Ziwei Ji, Matus Telgarsky; NeurIPS 2020.
This work proves that the parameters of standard deep networks converge in direction and are asymptotic critical points of the margin objective, generalizing and strengthening many old implicit bias results, and implying a variety of new ones. See also our older work on alignment in deep linear networks.
Ziwei Ji, Matus Telgarsky; ICLR 2020.
This work shows that networks with empirically-motivated small width can still achieve arbitrarily small test error near initialization (indeed sometimes with matching test error lower bounds), assuming these small networks exist (stated formally as a margin assumption). This was the first work to use a width smaller than the number of training points.
Risk and parameter convergence of logistic regression.
Ziwei Ji, Matus Telgarsky; COLT 2019.
This work shows that gradient descent with linear predictors and exponentially-tailed losses selects minimum-norm predictors; for linearly-separable data, this translates into margin maximization, but this work moreover gives a nonseparable analysis. See also the independent work of Soudry, Hoffer, Nacson, Gunasekar, Srebro for another proof technique in the linearly separable case.
Spectrally-normalized margin bounds for deep networks.
Peter Bartlett, Dylan Foster, Matus Telgarsky; NIPS 2018.
This work firstly gives a generalization bound which scales with the spectrally-normalized margin of deep networks, and secondly demonstrates empirically that this bound correlates with generalization, and that gradient descent prefers large margin predictors.
Benefits of depth in deep networks.
Matus Telgarsky; COLT 2016.
This work gave the first proof that there exist deep networks which are hard to approximate by shallow networks, even if those shallow networks have exponentially as many nodes as the deep network.
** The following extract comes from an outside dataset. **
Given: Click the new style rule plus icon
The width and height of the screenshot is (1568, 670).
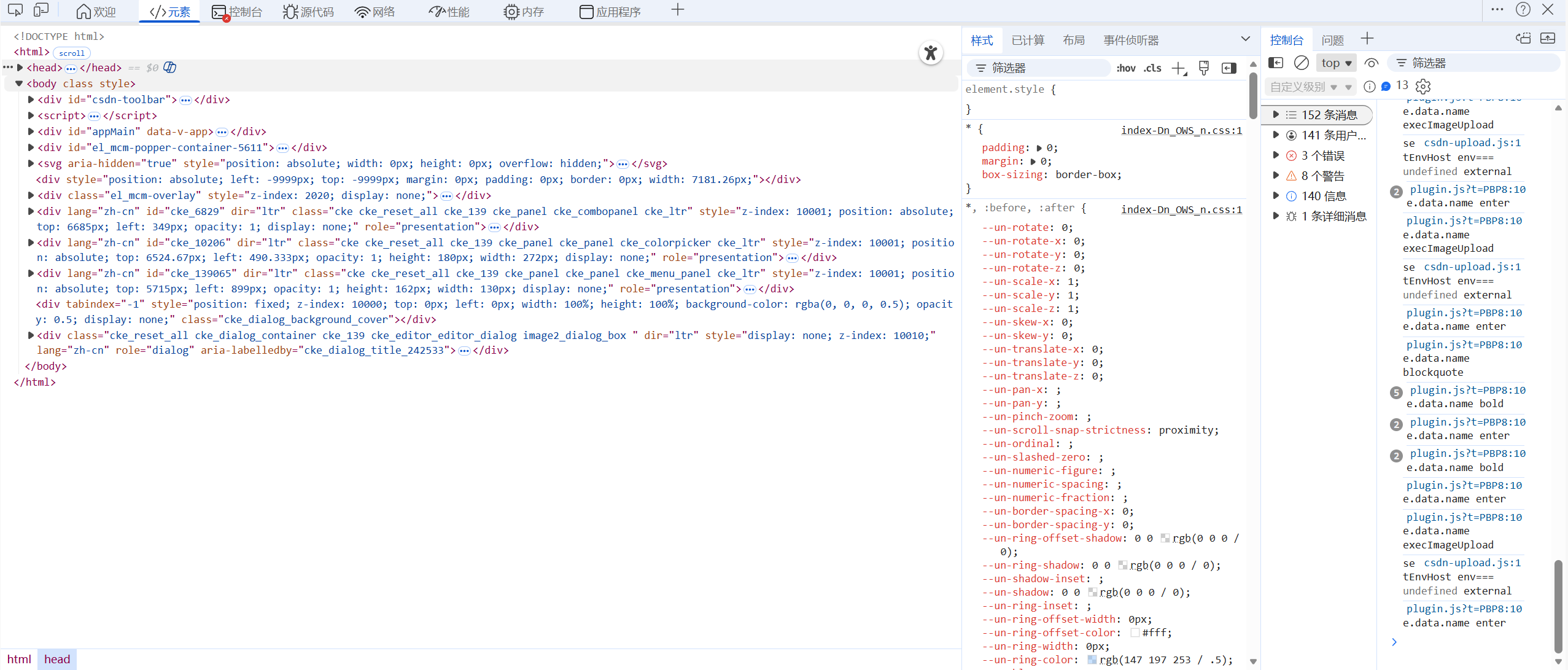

See also my earlier, simpler, more specific construction, and this cleaner proof in my deep learning theory lecture notes.
Margins, shrinkage, and boosting.
Matus Telgarsky; ICML 2013.
This work gave the first proof that a first order method (coordinate descent) on exponentially-tailed losses has an implicit bias towards the maximum margin direction.
I am also actively writing lecture notes on deep learning theory (new version, old version). My other interests include clustering, unsupervised learning, interpretability, and reinforcement learning.
Deep learning theory (CS 540 CS 598 DLT): fall 2022, fall
2021, fall 2020, fall 2019.
Deep learning theory lecture notes: new version, old
version.
Machine learning (CS 446): spring 2022, spring 2021, spring 2019,
spring 2018.
Some course materials.
Machine learning theory (CS 598 TEL): fall 2018, fall 2017, fall 2016.
I was very fortunate to receive my PhD from UCSD in 2013 under glorious Sanjoy Dasgupta.
I have two glorious PhD students:
Ziwei Ji (吉梓玮) (here is a glorious 2020 talk he gave on some of our implicit bias work).
Justin D. Li. (Just getting started, glorious talks forthcoming.)
My research is funded by an NSF CAREER award, and an NVIDIA GPU grant.
During summer 2019 I co-organized a Simons Institute summer program on deep learning with Samy Bengio, Aleksander Mądry, Elchanan Mossel; I was also at the Simons Institute during Spring 2017.
I co-founded the Midwest ML Symposium (MMLS) and moreover co-chaired the 2017 and 2018 editions, all together with glorious Po-Ling Loh.
I have a degree in violin performance from Juilliard, but hardly play any more.
I coded a screensaver, a 3-d plotting tool, and a few other things if you know where to look.
I like scifi books, pencils, ramen, and aphex twin.